## Tasks to complete:
(A) In the cinnamon-faced tyrannulet text, write out the passage from "The cinnamon-faced tyrannulet (Phylloscartes" to "Bolivia and Peru.".
(B) Name every tyrannulet species that the cinnamon-faced tyrannulet text mentions, with the scientific name given for each.

Scientific classification
- Kingdom: Animalia
- Phylum: Chordata
- Class: Aves
- Order: Passeriformes
- Family: Tyrannidae
- Genus: Phylloscartes
- Species: P. parkeri
- Binomial name: Phylloscartes parkeri Fitzpatrick & Stotz, 1997

= Cinnamon-faced tyrannulet =

- Genus: Phylloscartes
- Species: parkeri
- Authority: Fitzpatrick & Stotz, 1997
- Conservation status: LC

Species of bird

The cinnamon-faced tyrannulet (Phylloscartes parkeri) is a species of bird in the family Tyrannidae, the tyrant flycatchers. It is found in Bolivia and Peru.

==Taxonomy and systematics==

The cinnamon-faced tyrannulet is monotypic.

The cinnamon-faced tyrannulet is the last of four species of genus Phylloscartes described in the late twentieth century. It was preceded by the Alagoas tyrannulet (P. ceciliae) in 1987, the restinga tyrannulet (P. kronei) in 1992, and the Bahia tyrannulet (P. beckeri) in 1995. The four were the first members of the genus described since the Minas Gerais tyrannulet (P. roquettei) in 1928, and as of late 2024 no others had been described since.

[Stored data]
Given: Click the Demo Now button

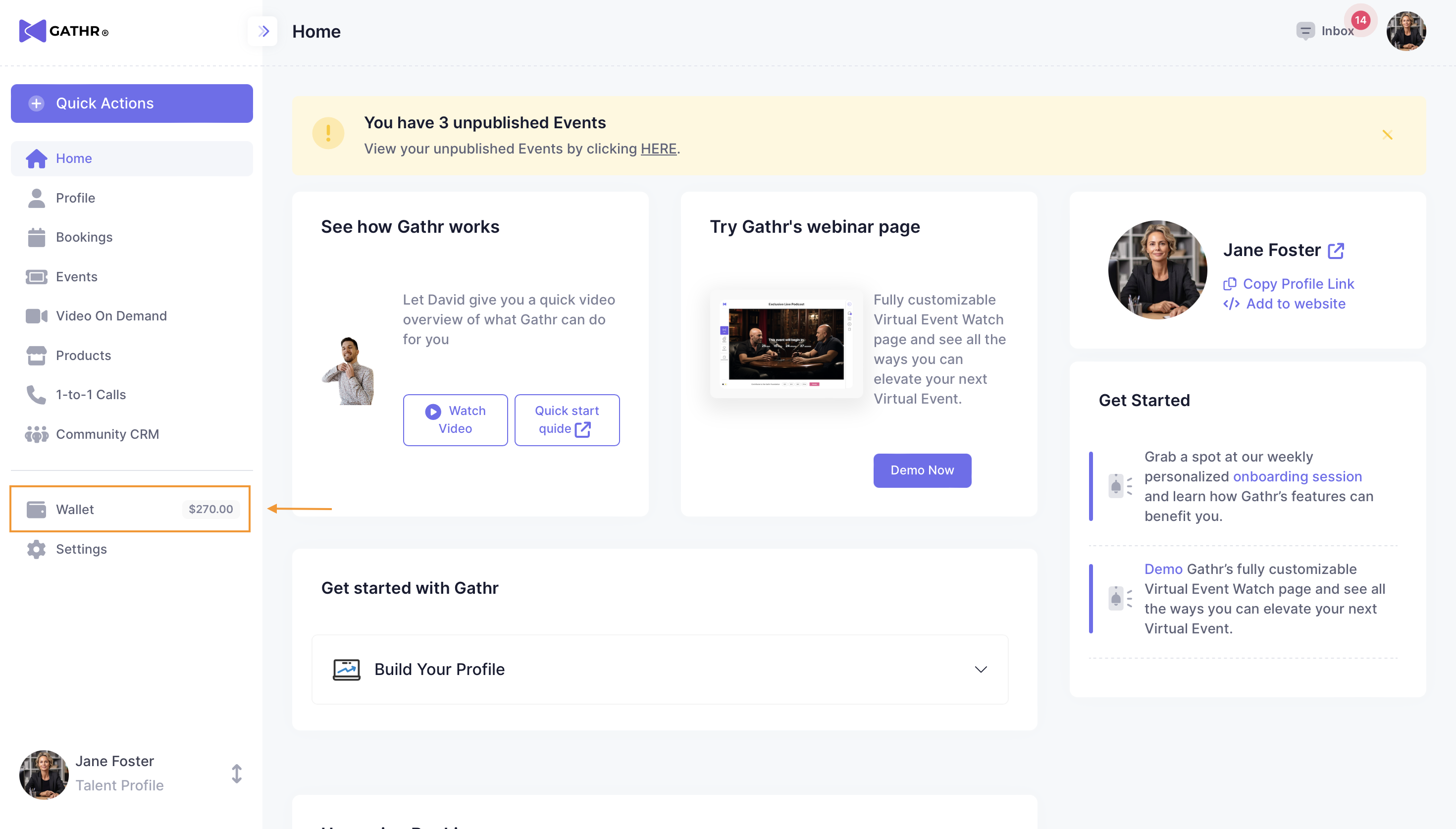Looking at the screenshot, I should [922, 470].
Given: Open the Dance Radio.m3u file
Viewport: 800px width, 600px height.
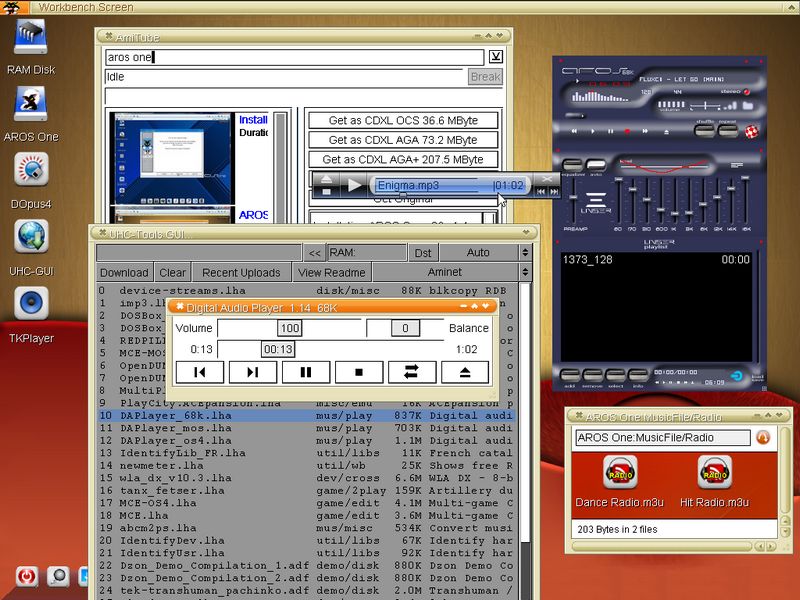Looking at the screenshot, I should point(620,472).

## Responses by task:
(A)
The cinnamon-faced tyrannulet (Phylloscartes parkeri) is a species of bird in the family Tyrannidae, the tyrant flycatchers. It is found in Bolivia and Peru.

(B)
- Cinnamon-faced tyrannulet (Phylloscartes parkeri)
- Alagoas tyrannulet (P. ceciliae)
- Restinga tyrannulet (P. kronei)
- Bahia tyrannulet (P. beckeri)
- Minas Gerais tyrannulet (P. roquettei)